### EXTRACT
━━━━━━━━━━
Here we define our Lambda function, of particular note is the permissions and policies we need to apply. The Lambda function includes the basic execution role, and x-ray write access, which are managed policies that I always include to ensure the function can log and trace correctly. We also include a statement that allows us to make the API calls that are required to perform a successful rotation. Finally, we need to provide a resource policy to allow the AWS Secrets Manager service to invoke our Lambda function when a rotation is needed.

The last piece of the puzzle is the rotation schedule.

  SigningKeyRotationSchedule:
    Type: AWS::SecretsManager::RotationSchedule
    Properties:
      RotationLambdaARN: !GetAtt SigningKeyRotationLambda.Arn
      RotationRules:
        AutomaticallyAfterDays: 1
      SecretId: !Ref SigningKey

The rotation schedule specifies with secret to rotate, with what Lambda function, on what schedule. Of note, one rotation function is capable of rotating various secrets. Secrets can be rotated between 1 and 1000 days.

Building a Rotation Function

Let's construct our own rotation function. I've essentially translated a python example available here into javascript. This wasn't a case of 'rewrite-in-rust' syndrome so much as it was going through motions to learn how everything works.
━━━━━━━━━━
### TASKS
1. Transcribe the part of the passage on Lambda secret rotation starting with "Let's construct our" and going on through "how everything works.".
2. Based on the passage on Lambda secret rotation, decide whether each statement below agrees with it. Answer yes or no for each and quote the words that decide it.
(a) Secrets can be rotated on a schedule of up to 1000 days.
(b) Each secret needs its own separate rotation function.
(c) The writer built the rotation function in Rust.

### DATA
━━━━━━━━━━
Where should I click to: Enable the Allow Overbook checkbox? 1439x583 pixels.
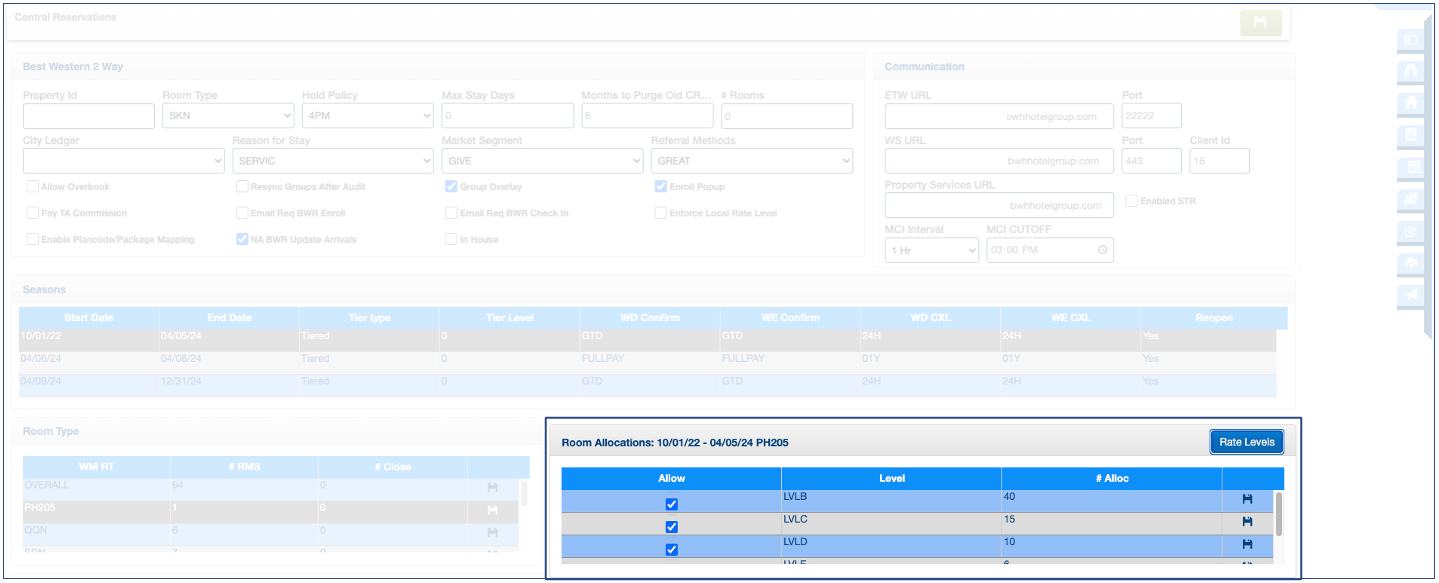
━━━━━━━━━━
### ANSWER LIST
1.
Let's construct our own rotation function. I've essentially translated a python example available here into javascript. This wasn't a case of 'rewrite-in-rust' syndrome so much as it was going through motions to learn how everything works.

2.
(a) Yes: "Secrets can be rotated between 1 and 1000 days."
(b) No: "one rotation function is capable of rotating various secrets."
(c) No: "I've essentially translated a python example available here into javascript."